The memo does not go into further detail. Asked to explain what security measures Operation Frozen Shield will entail, an ICE spokesperson told TYT: “ICE will not discuss anything to do with force protection.”

“More specific information will be provided at the field/office level to implement the full scope of Operation Frozen Shield,” the memo states.

The memo, signed by ICE’s Acting Director Matthew Albence, is dated October 11 — the same day as the resignation of McAleenan, then Acting Secretary of DHS. Neither ICE nor DHS responded to a query from TYT asking if McAleenan’s resignation had anything to do with Operation Frozen Shield.

McAleenan’s resignation was a surprise to many. Last month, TYT reported that McAleenan had sent an upbeat agency-wide email celebrating a 2% increase in employee morale.

“It definitely came as a shock to those of us in DHS,” a DHS contractor told TYT. “What’s even stranger is that we never even received a resignation email. Normally when a DHS secretary/undersecretary/component leader leaves we get an email explaining why they’re leaving, that it’s been an honor to serve, and so on. We didn’t get anything of the sort.”

“It’s like they’re trying to sneak him out,” the contractor added.

A second source, an ICE official, confirmed to TYT that they did not receive a resignation email.

The October 11 memo references an earlier memo issued by McAleenan. That memo, dated September 12, warns of a “trend of violence against our ICE officers and agents.” The memo cites two examples: armed attacks on an ICE facility in Tacoma, WA, and one in San Antonio, TX. No ICE employees were harmed in either incident.

“This is not just a threat to the law enforcement professions within DHS but an affront to the rule of law itself,” the memo stated.

DHS’ outgoing acting secretary would not be the only Trump administration official with acute concerns about safety. Last year, then-EPA Administrator Scott Pruitt hired a 20-person personal security detail, costing around $3 million.

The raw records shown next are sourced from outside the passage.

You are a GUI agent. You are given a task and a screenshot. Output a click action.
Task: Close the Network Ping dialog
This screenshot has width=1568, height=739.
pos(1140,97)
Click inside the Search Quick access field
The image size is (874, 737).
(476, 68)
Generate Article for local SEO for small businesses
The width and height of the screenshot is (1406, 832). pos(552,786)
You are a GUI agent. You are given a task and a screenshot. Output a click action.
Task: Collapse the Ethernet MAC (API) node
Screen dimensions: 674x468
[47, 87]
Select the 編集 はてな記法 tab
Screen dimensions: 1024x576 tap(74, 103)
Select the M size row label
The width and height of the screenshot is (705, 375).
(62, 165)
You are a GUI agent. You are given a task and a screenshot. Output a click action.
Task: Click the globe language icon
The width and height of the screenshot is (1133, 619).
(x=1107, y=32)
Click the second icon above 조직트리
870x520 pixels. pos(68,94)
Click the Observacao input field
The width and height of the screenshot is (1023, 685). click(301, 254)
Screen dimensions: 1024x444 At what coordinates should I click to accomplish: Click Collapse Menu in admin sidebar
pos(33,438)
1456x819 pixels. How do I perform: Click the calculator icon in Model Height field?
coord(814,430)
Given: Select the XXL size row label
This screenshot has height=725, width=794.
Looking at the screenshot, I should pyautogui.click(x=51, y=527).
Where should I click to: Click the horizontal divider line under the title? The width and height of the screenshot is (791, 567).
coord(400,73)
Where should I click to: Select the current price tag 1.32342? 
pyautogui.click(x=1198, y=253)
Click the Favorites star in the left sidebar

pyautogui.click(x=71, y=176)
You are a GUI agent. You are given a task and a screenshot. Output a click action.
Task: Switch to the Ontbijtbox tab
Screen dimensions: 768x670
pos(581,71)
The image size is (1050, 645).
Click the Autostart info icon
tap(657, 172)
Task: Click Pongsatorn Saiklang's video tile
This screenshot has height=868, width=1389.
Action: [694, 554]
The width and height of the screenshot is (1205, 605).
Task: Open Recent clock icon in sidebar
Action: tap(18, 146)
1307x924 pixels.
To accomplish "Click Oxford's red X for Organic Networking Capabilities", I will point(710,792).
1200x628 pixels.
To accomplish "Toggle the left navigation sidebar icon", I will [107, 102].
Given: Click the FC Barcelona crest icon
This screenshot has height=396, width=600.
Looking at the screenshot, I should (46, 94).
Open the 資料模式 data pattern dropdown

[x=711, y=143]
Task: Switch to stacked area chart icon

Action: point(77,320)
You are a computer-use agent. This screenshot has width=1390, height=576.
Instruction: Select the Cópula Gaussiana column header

The EPA Inspector General later issued a report concluding that the security detail had been unnecessary. Pruitt resigned in July of last year, following a battery of alleged ethics violations.

Earlier this month, The Daily Beast reported that ICE sought a contract worth as much as $3.4 million for “threat mitigation” services. According to the federal filing, the contract will focus on threats to ICE leadership and their families.

In a separate filing also reported by The Daily Beast, DHS awarded a nearly $2 million contract to provide Customs and Border Protection with access to “World-Check Risk Intelligence,” as well as social media data.

Asked if these contracts were related to Operation Frozen Shield, ICE referred TYT to CBP, which did not respond. ICE did not respond to a query from TYT asking if these contracts were related to Operation Frozen Shield.